Gradual Insanity--Poe's Tell Tale Heart


The Tell Tale Heart
“Whenever it fell upon me, my blood ran cold; and so by degrees—very gradually—I made up my mind to take the life of the old man, and thus rid myself of the eye forever. Now this is the point. You fancy me mad. Madmen know nothing.”—Edgar Alan Poe’s The Tell-Tale Heart, page 1

In Edgar Alan Poe’s The Tell-Tale Hart, readers are taken for a ride when deep disdain becomes obsession and questionable insanity. The narrator, who is caretaker for an old man, explains that though the old man himself was indeed pleasant, his personal characteristics could not save him as one physical attribute stood out among the rest. The old man possessed a pale blue eye dressed with a chilling white film. In the excerpt provided above, you’ll see just how the narrator felt about the eye. He says that, “Whenever it fell upon me, my blood ran cold; and so by degrees—very gradually—I made up my mind to take the life of the old man…” That is to say that, whenever he and the eye met each other’s glance, it chilled him, made him shutter. After which, you’ll find Poe plays on the idea by adding: “and so by degrees—very gradually—I made up my mind to take the life of the old man.” This excerpt alone is very powerful as it explains just how that narrator came to what he believed to be a rational decision.
Each time he saw the eye, his blood ran cold and gradually he became so cold that the only conclusion he felt made perfect sense was to commit murder. He grew colder and colder against the old man, gradually he became more and more indifferent to him as a person. His scorn became less and less tolerable and just as degrees gradually drops—once an unbearable degree is reached, if no intervention or interference is available to those who feel it, lives are ultimately threatened and taken. Now faced with an intolerable distaste, the narrator falls upon this supposition-- The eye would not go away unless it ceased to open.

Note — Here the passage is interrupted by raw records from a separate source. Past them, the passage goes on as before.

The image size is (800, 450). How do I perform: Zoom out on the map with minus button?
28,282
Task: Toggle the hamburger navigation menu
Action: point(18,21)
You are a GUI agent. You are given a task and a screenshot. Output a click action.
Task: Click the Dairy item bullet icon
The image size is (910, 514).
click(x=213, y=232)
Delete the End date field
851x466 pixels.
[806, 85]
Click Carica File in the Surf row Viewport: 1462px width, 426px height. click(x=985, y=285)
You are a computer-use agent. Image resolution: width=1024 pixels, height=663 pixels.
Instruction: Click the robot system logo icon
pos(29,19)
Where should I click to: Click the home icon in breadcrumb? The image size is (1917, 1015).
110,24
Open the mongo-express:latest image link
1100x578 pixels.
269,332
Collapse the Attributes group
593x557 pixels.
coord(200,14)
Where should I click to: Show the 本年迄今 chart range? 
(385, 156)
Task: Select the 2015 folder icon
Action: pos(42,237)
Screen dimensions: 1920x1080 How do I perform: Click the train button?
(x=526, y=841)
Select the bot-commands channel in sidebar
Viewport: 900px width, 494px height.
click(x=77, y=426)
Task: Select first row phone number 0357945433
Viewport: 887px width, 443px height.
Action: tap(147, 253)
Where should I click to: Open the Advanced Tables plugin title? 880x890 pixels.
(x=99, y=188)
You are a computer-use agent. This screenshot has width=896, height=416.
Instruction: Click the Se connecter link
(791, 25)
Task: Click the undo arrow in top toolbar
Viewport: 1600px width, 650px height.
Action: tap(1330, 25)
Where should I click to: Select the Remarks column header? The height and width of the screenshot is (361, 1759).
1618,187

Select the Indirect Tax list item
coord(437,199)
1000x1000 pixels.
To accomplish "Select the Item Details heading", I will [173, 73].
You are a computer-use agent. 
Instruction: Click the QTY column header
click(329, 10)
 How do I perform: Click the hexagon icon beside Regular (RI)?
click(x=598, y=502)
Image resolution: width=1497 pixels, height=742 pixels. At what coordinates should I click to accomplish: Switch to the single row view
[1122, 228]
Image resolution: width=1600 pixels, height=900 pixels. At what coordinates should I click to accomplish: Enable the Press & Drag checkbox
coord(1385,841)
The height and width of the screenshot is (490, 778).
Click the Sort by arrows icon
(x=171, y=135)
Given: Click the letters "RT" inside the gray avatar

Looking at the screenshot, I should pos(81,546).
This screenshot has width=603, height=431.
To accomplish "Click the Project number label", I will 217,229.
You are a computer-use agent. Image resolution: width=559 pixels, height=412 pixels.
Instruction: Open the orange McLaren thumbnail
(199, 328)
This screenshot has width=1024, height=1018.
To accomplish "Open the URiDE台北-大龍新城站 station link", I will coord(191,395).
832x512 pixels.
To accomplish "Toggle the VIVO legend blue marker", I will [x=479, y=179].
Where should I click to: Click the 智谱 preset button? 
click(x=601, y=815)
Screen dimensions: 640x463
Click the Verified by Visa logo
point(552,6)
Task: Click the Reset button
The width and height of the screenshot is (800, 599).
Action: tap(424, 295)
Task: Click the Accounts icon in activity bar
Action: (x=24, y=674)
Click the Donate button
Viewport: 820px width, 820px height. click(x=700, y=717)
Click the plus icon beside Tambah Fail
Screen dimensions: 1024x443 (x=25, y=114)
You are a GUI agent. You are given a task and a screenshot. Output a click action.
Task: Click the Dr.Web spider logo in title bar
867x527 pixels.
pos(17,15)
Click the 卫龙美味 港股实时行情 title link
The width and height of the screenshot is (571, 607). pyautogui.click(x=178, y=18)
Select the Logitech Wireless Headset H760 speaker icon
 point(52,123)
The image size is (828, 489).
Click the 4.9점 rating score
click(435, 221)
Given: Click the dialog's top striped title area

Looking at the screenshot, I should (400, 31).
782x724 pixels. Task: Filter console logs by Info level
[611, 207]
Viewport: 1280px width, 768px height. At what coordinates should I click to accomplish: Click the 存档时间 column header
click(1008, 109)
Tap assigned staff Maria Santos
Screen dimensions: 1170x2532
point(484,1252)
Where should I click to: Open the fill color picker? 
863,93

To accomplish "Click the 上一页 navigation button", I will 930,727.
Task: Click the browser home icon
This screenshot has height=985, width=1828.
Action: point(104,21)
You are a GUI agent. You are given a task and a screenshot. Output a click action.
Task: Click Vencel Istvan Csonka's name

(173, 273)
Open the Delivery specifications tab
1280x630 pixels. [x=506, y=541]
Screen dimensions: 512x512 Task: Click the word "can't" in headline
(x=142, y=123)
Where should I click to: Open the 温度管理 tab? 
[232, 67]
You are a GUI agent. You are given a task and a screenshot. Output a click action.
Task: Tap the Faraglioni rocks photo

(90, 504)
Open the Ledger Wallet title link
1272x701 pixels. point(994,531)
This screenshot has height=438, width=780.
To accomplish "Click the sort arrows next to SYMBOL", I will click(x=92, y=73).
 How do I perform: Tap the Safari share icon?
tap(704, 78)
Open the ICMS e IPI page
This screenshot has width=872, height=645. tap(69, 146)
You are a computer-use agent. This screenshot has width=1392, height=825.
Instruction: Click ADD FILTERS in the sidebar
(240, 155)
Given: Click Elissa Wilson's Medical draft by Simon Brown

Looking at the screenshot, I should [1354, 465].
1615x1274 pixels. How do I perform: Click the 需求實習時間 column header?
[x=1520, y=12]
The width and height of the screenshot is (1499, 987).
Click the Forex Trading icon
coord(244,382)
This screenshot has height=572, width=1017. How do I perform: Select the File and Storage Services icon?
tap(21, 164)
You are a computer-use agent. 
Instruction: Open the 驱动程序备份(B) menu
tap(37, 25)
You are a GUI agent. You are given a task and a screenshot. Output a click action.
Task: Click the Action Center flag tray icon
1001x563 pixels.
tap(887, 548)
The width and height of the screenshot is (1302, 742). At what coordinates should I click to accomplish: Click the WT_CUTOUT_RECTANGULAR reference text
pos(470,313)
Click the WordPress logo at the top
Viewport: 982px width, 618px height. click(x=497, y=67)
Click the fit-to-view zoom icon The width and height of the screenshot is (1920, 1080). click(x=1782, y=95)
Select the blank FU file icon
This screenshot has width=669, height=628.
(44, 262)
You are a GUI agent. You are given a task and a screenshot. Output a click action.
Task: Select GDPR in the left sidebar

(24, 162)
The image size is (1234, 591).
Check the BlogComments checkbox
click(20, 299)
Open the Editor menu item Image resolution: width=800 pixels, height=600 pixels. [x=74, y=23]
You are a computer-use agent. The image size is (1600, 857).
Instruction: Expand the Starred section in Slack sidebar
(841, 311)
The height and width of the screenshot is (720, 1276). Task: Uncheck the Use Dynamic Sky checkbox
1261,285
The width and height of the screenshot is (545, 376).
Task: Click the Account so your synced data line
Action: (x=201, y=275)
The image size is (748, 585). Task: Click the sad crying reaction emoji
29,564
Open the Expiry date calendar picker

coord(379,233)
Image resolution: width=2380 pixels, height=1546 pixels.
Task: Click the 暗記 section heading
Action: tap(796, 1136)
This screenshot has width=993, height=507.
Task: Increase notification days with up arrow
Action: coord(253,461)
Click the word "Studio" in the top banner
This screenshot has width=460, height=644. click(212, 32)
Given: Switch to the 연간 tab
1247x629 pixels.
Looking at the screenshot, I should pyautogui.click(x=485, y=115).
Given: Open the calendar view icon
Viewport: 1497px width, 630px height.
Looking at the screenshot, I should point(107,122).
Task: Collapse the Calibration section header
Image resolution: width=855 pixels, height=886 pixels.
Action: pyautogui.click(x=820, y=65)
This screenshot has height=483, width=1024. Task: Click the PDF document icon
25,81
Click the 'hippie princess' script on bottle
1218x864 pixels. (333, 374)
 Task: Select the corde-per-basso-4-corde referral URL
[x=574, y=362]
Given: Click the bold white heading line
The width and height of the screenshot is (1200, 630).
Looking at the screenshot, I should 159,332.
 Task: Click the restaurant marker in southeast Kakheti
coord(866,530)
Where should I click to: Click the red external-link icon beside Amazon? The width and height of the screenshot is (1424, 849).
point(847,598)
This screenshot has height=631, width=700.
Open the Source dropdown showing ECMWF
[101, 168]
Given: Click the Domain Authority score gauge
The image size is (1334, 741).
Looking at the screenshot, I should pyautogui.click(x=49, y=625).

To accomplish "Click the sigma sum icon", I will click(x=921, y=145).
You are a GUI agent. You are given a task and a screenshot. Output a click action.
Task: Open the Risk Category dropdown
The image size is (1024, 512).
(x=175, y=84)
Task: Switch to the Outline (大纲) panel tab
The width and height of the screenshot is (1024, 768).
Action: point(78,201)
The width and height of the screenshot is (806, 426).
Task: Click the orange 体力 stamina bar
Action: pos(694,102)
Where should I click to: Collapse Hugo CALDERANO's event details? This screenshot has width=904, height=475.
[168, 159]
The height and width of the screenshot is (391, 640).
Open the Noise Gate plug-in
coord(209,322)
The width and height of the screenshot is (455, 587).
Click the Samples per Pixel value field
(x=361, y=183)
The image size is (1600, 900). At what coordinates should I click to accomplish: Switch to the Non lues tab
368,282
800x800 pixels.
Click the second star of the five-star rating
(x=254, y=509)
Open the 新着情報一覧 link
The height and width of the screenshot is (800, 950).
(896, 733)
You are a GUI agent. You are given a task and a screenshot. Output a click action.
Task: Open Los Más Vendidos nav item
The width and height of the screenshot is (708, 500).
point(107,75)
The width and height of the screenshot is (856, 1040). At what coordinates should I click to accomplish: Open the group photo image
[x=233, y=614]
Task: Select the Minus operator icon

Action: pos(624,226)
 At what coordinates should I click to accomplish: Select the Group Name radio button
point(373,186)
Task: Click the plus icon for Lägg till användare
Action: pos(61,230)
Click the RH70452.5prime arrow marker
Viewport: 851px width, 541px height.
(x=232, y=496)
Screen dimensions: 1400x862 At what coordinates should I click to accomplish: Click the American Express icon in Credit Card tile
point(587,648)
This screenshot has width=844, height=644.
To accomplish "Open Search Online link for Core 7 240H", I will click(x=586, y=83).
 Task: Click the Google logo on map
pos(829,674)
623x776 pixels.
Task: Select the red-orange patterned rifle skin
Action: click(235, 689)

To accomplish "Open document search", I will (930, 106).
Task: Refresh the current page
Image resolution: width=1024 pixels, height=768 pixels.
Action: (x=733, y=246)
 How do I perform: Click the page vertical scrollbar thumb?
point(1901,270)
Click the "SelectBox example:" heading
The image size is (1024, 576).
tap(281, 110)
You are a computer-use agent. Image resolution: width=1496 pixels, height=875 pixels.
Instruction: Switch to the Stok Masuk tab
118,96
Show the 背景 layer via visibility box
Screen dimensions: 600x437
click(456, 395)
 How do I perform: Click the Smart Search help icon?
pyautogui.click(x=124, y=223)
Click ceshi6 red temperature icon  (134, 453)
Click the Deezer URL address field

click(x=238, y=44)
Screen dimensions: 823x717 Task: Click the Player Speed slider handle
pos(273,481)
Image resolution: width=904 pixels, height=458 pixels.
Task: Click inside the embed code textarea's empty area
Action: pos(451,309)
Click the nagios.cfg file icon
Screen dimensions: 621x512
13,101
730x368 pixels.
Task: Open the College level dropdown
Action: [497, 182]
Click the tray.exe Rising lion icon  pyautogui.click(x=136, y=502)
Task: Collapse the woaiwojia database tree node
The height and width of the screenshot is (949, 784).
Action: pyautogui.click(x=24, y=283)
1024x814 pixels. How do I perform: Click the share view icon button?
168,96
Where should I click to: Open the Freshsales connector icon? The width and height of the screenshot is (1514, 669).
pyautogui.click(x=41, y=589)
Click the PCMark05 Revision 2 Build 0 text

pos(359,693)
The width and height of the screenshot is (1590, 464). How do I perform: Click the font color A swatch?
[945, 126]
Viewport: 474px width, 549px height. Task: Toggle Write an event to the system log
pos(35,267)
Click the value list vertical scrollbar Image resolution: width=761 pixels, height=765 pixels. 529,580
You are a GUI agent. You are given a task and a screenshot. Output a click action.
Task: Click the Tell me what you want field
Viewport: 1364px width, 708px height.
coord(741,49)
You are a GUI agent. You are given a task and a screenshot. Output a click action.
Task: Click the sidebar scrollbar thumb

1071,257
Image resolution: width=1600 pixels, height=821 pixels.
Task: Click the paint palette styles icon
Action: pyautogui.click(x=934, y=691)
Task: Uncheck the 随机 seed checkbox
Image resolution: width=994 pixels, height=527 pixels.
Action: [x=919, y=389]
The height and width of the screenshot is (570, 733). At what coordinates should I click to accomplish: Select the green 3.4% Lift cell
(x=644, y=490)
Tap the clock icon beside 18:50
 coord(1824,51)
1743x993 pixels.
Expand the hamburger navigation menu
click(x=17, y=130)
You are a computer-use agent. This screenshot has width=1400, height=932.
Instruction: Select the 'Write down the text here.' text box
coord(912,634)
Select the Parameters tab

Throughout the story, the narrator then challenges his readers to distinguish the difference between genius and insanity. He reminds us that though his decision ‘may seem’ irrational, the steps taken to proceed with the action were, indeed, the steps of a clever man because “madmen know nothing.” By recreating the meticulous steps he took, resolutions he made, and nonchalant behavior towards the old man, he attempts to persuade readers into believing that he made a perfectly rational decision and he intelligently executed it. This idea is maintained until the story’s end. If somehow, someone still maintained his sanity throughout the story, the final scene proves otherwise. By the story's demising events,  the narrator's "brink" of insanity manifests into a full mental-breakdown once an unforgiving conscience works in the old man's defense. The quote provided stood as a premise for the entire recount. Insanity versus genius-- a theme that carried out until the story’s shocking end.